Saturday 29 November 2008

Apology to the bookshop on Windsor Street

If there's one thing I can't take in a bookshop, it's muzak. When I go shopping for books, it's not like I've got a shopping list from which I don't want to divert. On the contrary, I want titles to attract my attention, I want them to seduce me to take them of their shelves, I want to read the blurbs and first pages, I want to focus on them and I want them to convince me to spend my money on them. Walking through a book store with the radio on is more like visiting a graveyard: you read the names and titles, but the books can't come to life.
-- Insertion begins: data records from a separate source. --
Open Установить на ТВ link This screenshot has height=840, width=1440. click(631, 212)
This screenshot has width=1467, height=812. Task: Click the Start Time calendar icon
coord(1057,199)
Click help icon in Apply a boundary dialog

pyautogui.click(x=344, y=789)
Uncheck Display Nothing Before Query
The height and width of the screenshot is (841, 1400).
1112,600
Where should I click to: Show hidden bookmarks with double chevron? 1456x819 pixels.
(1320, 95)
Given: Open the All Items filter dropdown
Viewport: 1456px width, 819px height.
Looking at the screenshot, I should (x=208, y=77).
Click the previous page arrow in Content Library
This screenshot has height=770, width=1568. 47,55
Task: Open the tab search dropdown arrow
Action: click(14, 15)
Today I payed a visit to Uxbridge's Waterstones' to order a copy of Kamila Shamsie's In the City by the Sea. I felt a bit bad because I'd rather order it at the little bookshop on Windsor Street (I don't even know what it's called, but I like the way it smells and I like the people that work there). Unfortunately, I've been putting it off for too long, and I figured Waterstones might get hold of the book earlier.


There was one book that caught my eye specifically: We need to talk about Kevin. It displayed a picture of a mischievous looking schoolboy and I could almost hear his teacher pronouncing the title. Despite the background music I picked up the book and read what it said on the back. When he's aged fifteen, Kevin runs into his school with a gun and kills several of his classmates and teachers. The book is a collection of letters in which his mum reflects on the way she brought him up.

Fair enough, the book had my attention. But the cheerful voices of the Abba Teens made it virtually impossible for me to understand the first page. With all the distraction it took me a lot of time to figure out what it said, but what's worse, I couldn't get the tone right. The atmosphere, the words didn't get through to me because I was feeling bloody Dancing Queen.

Their loss, I thought, and put the book back. They shouldn't have turned on that bleeding radio! This is not a supermarket and this is not the way to go about selling books. Their loss, not mine.

But that was not particularly true. Even though I wouldn't really have had the money to spend on another book, nor the time to read it, it still bothers me that Waterstones interfered with my flirt.

Now I realise why I prefer the small shop on Windsor Street. No chance of being disturbed by anything when shopping for books there.